In the meantime, if the government had not moved on with the Delimara extension it would not have been able to guarantee energy for the country up to 2015, when it would need to generate 420 mW compared with the 230 mW up to 1999.

The four oldest Marsa boilers which would be closed when the Delimara extension came on stream were working at 26 per cent efficiency, as against the industry norm of 46 per cent. The minister said that by 2013 annual emissions of sulphur dioxide would be down from 8,000 to 5,000 tonnes; nitrates from 5,000 to 2,600 tonnes; and carbon dioxide from 1.8 million tonnes to 1.6 million. Once the interconnector was up and going the figures would respectively come down further to 2,600, 1,400 and 1.1 million tonnes.

Nitrous oxides from the original Delimara power station had been reduced by 30 per cent.

With the interconnector Malta would have the opportunity to buy 571 to 670 mW for real stability and security, with even cheaper electricity than buying oil. Enemalta would have technical support from the Terna system in Sicily.

Enemalta’s investments in distribution had seen total average power cuts dwindle from more than two hours to 50 minutes.

Mr Fenech put five questions to Opposition Leader Joseph Muscat:

What impact would changing Delimara over to diesel have on the consumer through higher bills?

If he tampered with Enemalta’s return on capital employed, which of its projects would he stop investment on?

What studies had he commissioned before jumping on the Sargas bandwagon?

Was he scientifically convinced of the desired control of emissions and waste disposal of the Sargas system, which was neither tried nor tested?

What would happen to the Enemalta workforce if the Sargas project went ahead?

The questions were answered by Labour MP Marlene Pullicino.

Winding-up the debate, Mr Fenech said he doubted whether Dr Pullicino understood the questions. Instead, he said, she went into a panicked frenzy and did not answer anything. Mr Fenech said one had to keep operating the power station by low sulphur fuel oil not to increase utility tariffs.

Although Dr Muscat had claimed that a Labour government would reduce utility tariffs by operating the Delimara power station on diesel, tariffs would have to be increased by 10 per cent in the coming year if one took into consideration current fuel prices and consumption levels. Electricity consumption had increased by 2.3 per cent this year and it was estimated to increase by three per cent in 2012.

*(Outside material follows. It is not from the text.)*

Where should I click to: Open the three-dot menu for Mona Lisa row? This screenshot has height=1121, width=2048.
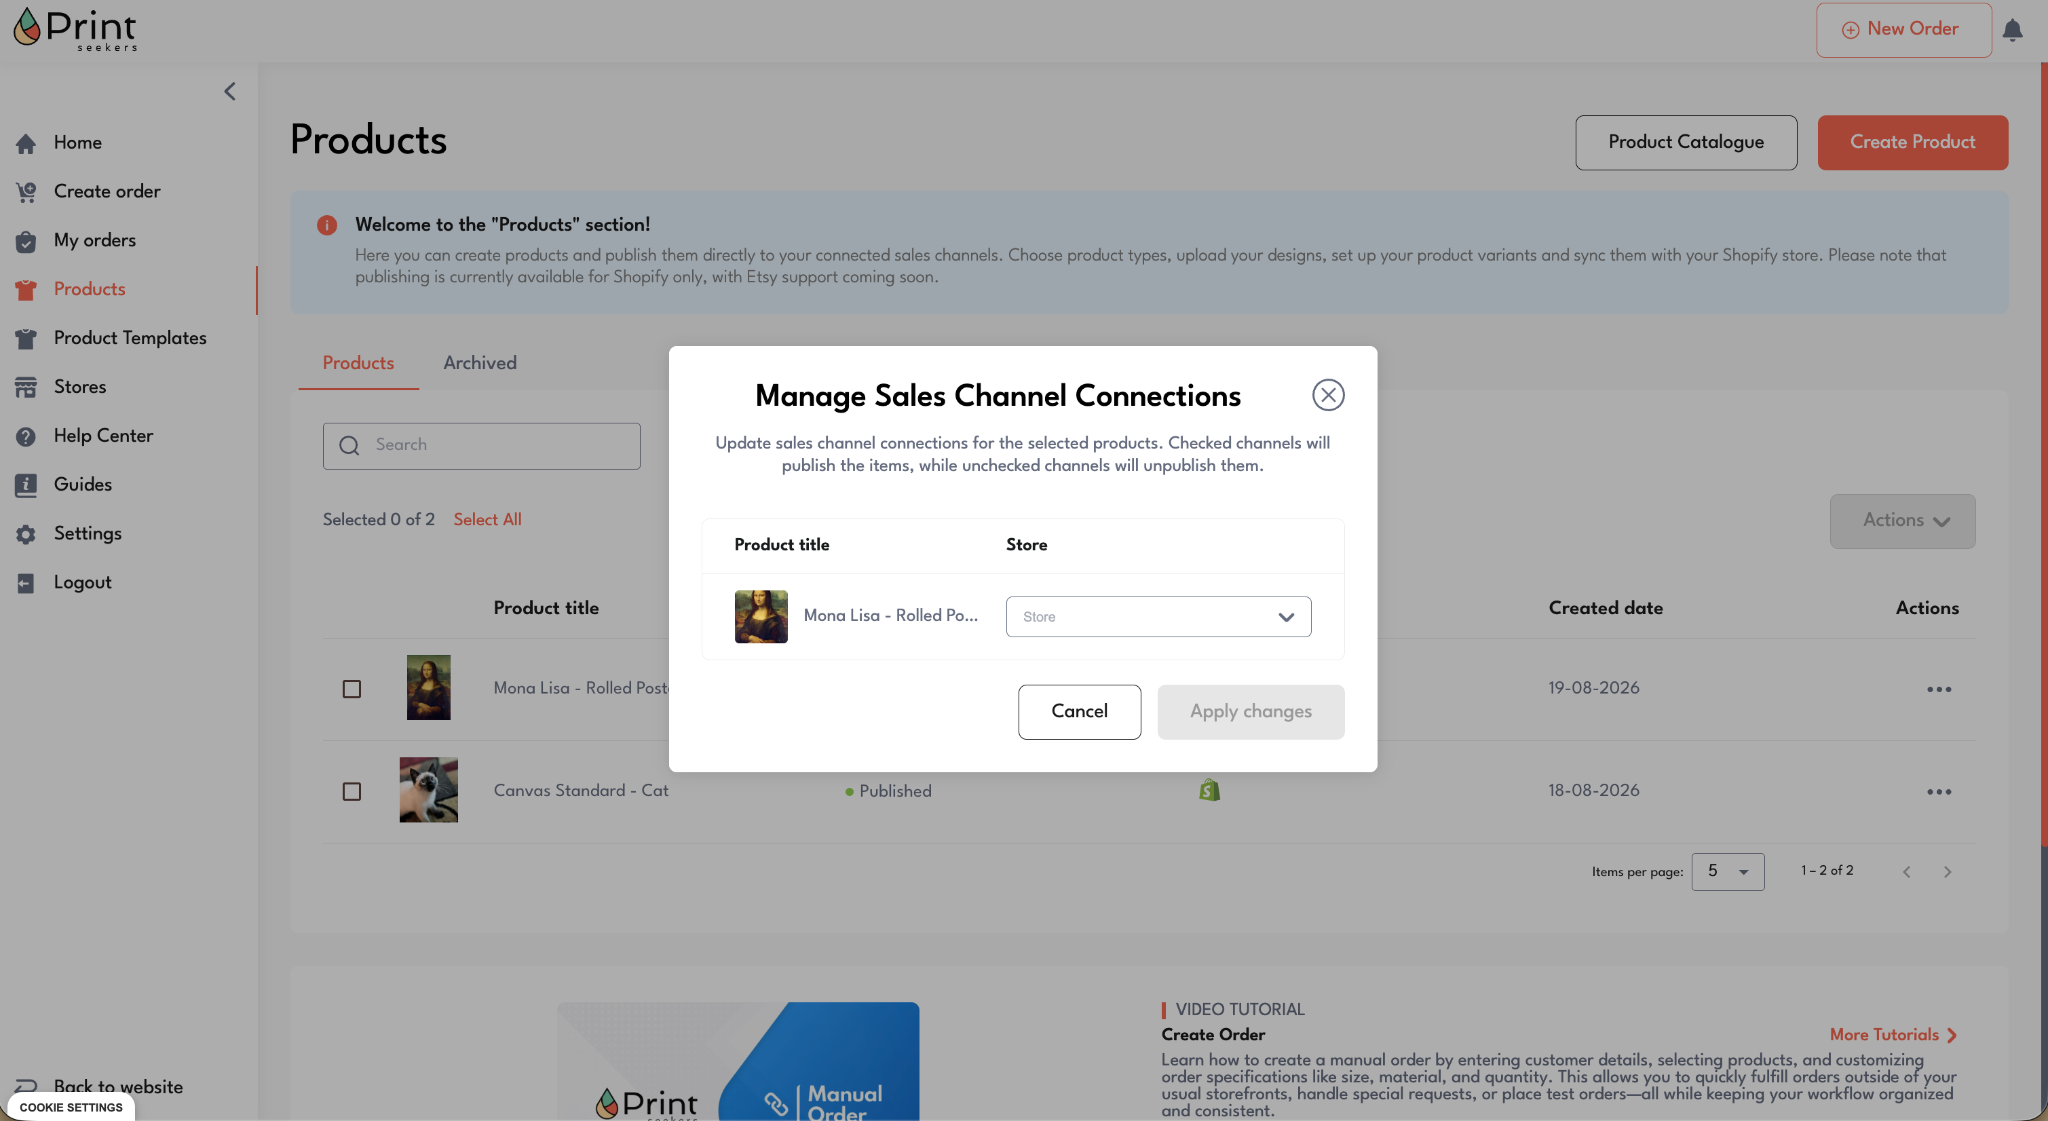pyautogui.click(x=1938, y=689)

What studies did Joseph Muscat commission before jumping on the Sargas bandwagon?

Mr Fenech said that Dr Muscat’s plans on the return on capital employed would lead to a four per cent decrease on utility tariffs, the overall effect would be a net increase of six per cent. On environmental issues, the minister said that the source of emission was not the Delimara power station but the Marsa plant. The Delimara power station was being built according to EU standards and the contractor was duty-bound to observe them.

Turning to the purchase of oil for the power station, Mr Fenech said that when he took over responsibility for Enemalta he immediately reviewed the system and set up a committee that had established procedures so that this would not be bought by any one person. He revealed that the Auditor General was verifying the system and he had no doubt that the auditor would confirm that the method being used was in the best interests of the country.

The Finance Minister said that Malta’s request for EU funds for the investment in the interconnector cable was before the Council of Ministers because negotiations on the next EU budget had started. Malta was still not an EU member when the current seven-year budget had been negotiated.

Minister Fenech challenged Labour MPs Joe Mizzi and Leo Brincat to go to the Police Commissioner about allegations of corruption.

He said that the price of fuel in Malta was lower than the EU average. One litre of petrol in Malta cost €1.41 while the EU average stood at €1.48. During the last 12 months, the increase in the price of fuel in Malta was also less than that established internationally.

Concluding, Minister Fenech said the opposition’s only promise to the people was that it would divulge its plans how to reduce utility tariffs nearer election time, showing once again that it was inconsistent and had not changed over the years.